** Source data follows **

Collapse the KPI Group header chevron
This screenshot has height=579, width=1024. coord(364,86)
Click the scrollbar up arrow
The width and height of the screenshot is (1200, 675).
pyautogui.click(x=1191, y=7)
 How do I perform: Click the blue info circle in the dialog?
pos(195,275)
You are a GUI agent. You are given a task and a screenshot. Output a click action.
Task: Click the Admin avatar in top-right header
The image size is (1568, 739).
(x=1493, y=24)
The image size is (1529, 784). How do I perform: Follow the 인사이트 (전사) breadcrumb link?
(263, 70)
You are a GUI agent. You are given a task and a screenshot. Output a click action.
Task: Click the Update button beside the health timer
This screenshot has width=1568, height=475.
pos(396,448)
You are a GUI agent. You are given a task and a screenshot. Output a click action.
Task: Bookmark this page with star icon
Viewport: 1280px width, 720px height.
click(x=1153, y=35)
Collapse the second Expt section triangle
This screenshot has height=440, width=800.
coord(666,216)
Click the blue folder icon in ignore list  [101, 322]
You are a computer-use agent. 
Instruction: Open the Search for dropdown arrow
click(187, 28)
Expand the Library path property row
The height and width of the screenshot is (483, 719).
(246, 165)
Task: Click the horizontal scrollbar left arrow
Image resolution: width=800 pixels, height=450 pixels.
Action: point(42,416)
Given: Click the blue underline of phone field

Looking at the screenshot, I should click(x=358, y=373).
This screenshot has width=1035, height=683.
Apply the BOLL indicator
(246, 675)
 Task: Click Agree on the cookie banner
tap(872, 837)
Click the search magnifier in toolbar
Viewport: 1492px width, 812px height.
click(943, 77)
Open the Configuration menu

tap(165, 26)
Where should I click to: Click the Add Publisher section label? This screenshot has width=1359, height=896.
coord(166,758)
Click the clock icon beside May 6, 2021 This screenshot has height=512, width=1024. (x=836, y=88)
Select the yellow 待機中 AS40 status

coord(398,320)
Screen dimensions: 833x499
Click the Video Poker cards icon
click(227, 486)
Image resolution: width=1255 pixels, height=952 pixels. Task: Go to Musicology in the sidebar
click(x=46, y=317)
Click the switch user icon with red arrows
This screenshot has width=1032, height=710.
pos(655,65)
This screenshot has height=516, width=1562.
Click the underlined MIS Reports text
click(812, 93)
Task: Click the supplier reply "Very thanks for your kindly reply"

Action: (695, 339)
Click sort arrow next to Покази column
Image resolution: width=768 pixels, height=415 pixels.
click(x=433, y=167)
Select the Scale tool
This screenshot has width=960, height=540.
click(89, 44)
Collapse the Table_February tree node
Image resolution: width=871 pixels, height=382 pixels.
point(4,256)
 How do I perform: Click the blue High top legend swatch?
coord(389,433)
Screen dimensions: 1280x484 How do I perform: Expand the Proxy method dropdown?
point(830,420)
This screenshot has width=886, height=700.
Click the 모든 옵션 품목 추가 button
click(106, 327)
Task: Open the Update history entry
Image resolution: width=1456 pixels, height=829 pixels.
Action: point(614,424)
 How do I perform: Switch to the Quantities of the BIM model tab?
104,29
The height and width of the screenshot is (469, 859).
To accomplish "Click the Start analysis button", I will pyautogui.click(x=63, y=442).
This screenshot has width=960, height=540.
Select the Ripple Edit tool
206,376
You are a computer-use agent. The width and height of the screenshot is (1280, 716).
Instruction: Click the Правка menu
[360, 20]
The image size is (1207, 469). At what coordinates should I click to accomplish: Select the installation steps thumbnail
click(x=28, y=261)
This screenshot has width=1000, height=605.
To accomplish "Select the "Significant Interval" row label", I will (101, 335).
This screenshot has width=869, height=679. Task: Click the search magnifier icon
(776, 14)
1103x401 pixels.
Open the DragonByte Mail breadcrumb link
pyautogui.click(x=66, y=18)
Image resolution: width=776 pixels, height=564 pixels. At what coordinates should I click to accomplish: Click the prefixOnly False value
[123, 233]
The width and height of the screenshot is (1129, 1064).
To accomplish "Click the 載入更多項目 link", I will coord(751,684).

** End of Source data **

• [Exercise description]: Report every line of the records that contains the word "Update".

• [Answer area]:
Task: Click the Update button beside the health timer
Task: Open the Update history entry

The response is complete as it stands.